▶

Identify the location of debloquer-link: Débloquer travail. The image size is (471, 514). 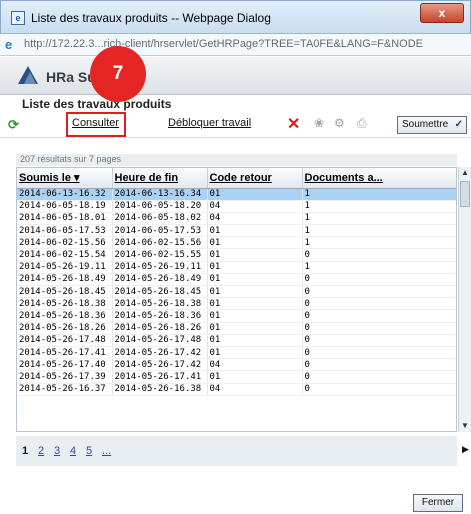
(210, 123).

◀
▶

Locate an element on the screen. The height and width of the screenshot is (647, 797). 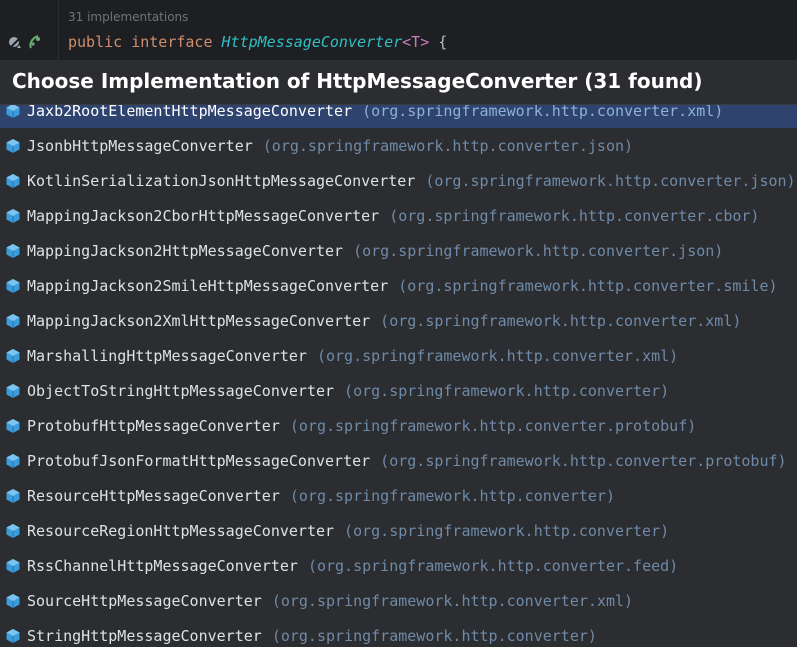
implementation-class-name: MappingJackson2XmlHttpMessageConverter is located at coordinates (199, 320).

◀
▶

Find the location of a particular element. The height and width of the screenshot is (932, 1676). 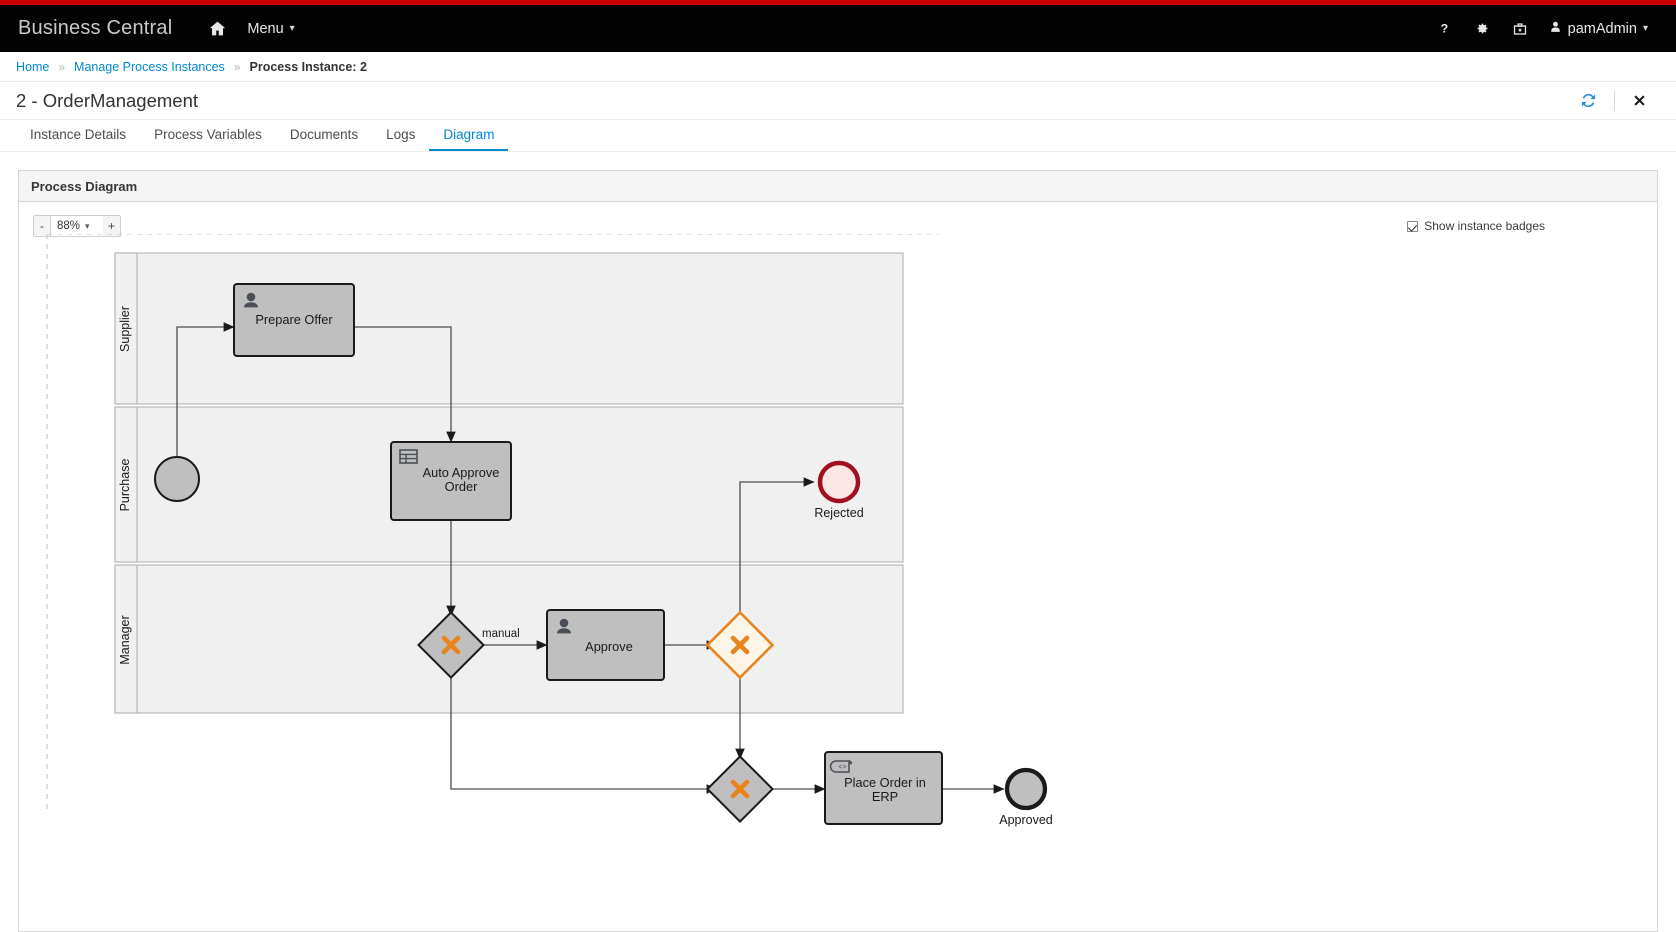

◀

Exercise prompt. Rewrite the part of the listing that opens with the line containing "Locate an element" and closes with the line containing "coordinates (199, 320).", changing "screenshot" to "image" and keeping everything else the same. Give only those lines, without the pictures.

Exercise result.
Locate an element on the screen. The height and width of the image is (647, 797). 
implementation-class-name: MappingJackson2XmlHttpMessageConverter is located at coordinates (199, 320).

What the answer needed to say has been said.